Scan the listing below. Report each line that includes "agent".

• **Supplied entries**
------------------------------------------------------------------------
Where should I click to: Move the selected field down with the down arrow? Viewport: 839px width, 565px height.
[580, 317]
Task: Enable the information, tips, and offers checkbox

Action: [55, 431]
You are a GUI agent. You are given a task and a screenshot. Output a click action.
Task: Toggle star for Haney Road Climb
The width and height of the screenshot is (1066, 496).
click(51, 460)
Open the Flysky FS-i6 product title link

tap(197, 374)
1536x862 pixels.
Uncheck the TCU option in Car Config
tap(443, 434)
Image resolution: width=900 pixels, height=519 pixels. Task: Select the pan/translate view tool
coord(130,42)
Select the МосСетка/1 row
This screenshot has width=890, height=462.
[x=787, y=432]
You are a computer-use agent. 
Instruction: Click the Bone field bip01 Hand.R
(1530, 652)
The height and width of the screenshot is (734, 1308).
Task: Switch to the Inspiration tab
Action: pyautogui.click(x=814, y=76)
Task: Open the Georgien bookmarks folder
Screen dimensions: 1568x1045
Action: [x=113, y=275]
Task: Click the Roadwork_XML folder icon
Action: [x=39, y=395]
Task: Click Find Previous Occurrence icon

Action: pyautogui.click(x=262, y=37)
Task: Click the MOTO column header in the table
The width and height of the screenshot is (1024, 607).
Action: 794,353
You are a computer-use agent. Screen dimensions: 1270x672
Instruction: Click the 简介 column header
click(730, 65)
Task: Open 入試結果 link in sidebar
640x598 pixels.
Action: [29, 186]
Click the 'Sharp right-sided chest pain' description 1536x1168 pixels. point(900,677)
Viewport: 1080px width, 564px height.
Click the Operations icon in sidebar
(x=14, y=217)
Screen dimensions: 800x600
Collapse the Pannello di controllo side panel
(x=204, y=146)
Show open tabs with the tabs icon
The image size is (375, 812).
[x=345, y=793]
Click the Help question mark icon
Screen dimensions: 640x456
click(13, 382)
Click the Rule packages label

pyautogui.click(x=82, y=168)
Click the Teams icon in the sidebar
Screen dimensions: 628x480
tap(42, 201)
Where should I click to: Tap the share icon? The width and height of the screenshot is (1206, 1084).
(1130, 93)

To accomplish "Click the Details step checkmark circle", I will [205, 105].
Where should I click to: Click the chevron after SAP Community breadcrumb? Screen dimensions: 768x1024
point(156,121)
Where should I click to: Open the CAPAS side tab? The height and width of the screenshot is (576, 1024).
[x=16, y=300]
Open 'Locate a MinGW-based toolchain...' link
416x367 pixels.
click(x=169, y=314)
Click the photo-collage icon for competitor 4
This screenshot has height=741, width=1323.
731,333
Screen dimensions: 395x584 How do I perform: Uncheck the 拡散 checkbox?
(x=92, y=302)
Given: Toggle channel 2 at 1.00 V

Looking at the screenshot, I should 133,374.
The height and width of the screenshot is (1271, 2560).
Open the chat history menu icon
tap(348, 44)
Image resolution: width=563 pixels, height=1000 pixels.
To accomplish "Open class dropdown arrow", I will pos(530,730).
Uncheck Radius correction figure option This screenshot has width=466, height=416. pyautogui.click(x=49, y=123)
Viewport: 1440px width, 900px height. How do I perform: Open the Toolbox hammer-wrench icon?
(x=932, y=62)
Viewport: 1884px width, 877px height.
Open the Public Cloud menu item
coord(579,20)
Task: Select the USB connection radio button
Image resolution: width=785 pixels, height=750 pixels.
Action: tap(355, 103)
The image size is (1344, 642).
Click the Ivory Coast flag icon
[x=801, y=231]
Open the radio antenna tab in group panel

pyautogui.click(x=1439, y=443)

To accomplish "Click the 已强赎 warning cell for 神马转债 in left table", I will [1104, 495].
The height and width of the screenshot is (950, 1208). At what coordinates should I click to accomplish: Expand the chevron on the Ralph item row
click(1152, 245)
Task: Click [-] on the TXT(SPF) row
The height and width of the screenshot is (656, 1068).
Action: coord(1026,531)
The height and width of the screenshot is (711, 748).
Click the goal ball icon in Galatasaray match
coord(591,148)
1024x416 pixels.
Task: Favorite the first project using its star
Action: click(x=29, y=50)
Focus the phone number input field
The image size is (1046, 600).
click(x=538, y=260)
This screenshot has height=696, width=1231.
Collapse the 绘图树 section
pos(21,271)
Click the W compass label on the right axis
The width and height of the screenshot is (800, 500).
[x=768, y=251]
------------------------------------------------------------------------
• **The answer**
You are a GUI agent. You are given a task and a screenshot. Output a click action.
You are a computer-use agent. 
You are a computer-use agent. Screen dimensions: 1270x672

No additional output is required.